Your goal:
From the line containing "Image resolution: width=488" through the last line below, copy every line exactly, leaving out the pictures.

Data to process:
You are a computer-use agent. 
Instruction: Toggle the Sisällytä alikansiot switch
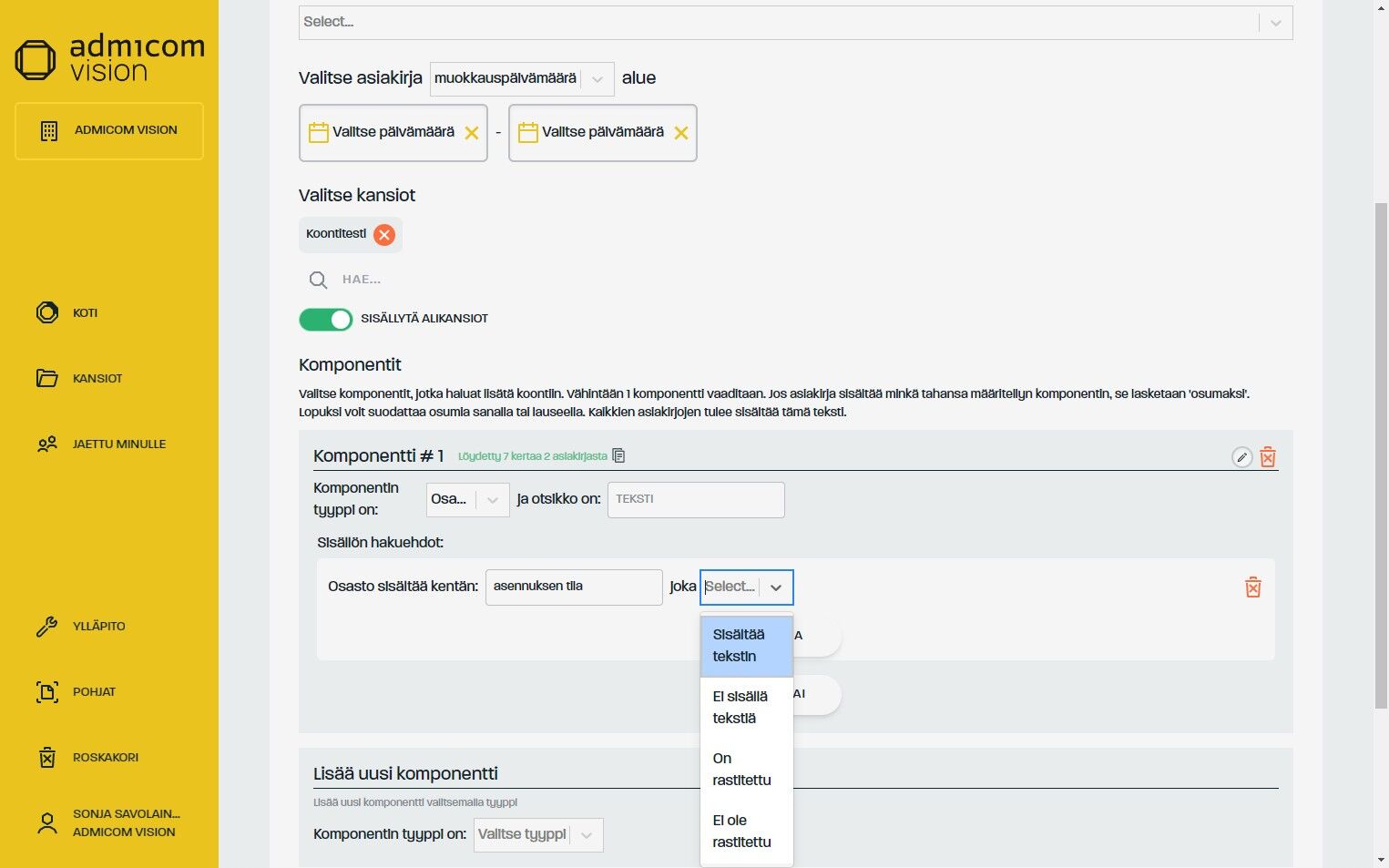[325, 320]
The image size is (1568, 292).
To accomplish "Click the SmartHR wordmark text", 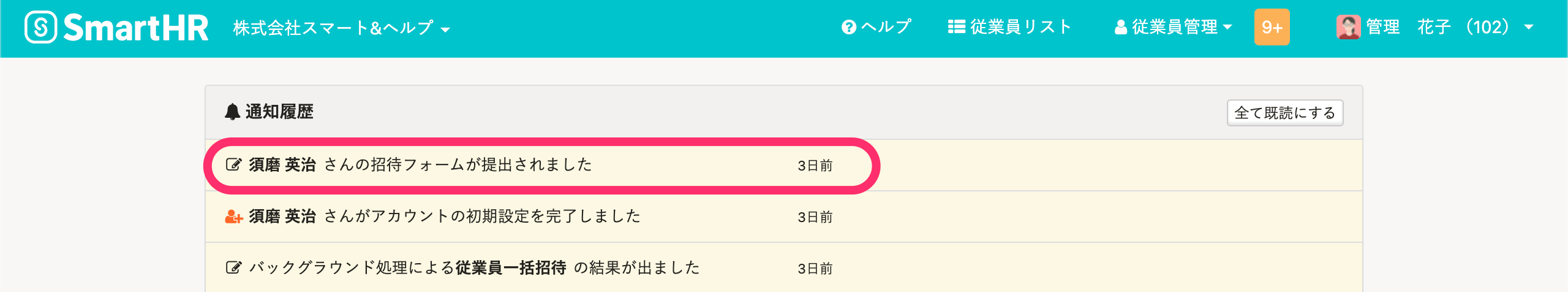I will pos(136,28).
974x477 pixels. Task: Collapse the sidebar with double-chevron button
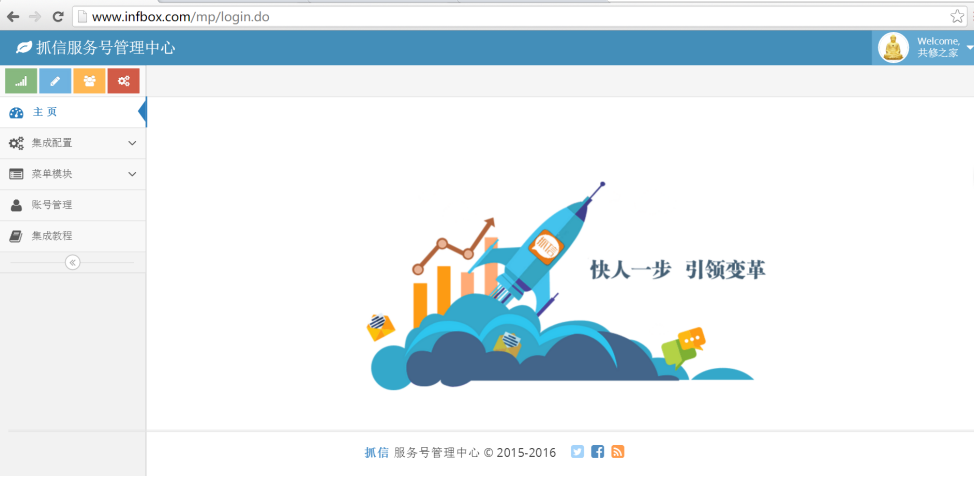(72, 262)
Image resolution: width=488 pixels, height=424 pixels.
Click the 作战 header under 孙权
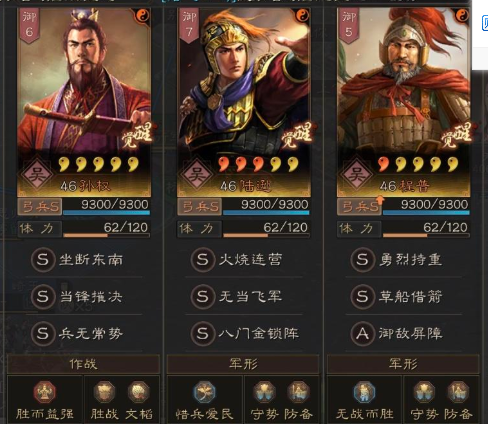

Solution:
Image resolution: width=488 pixels, height=424 pixels.
Click the 作战 header under 孙权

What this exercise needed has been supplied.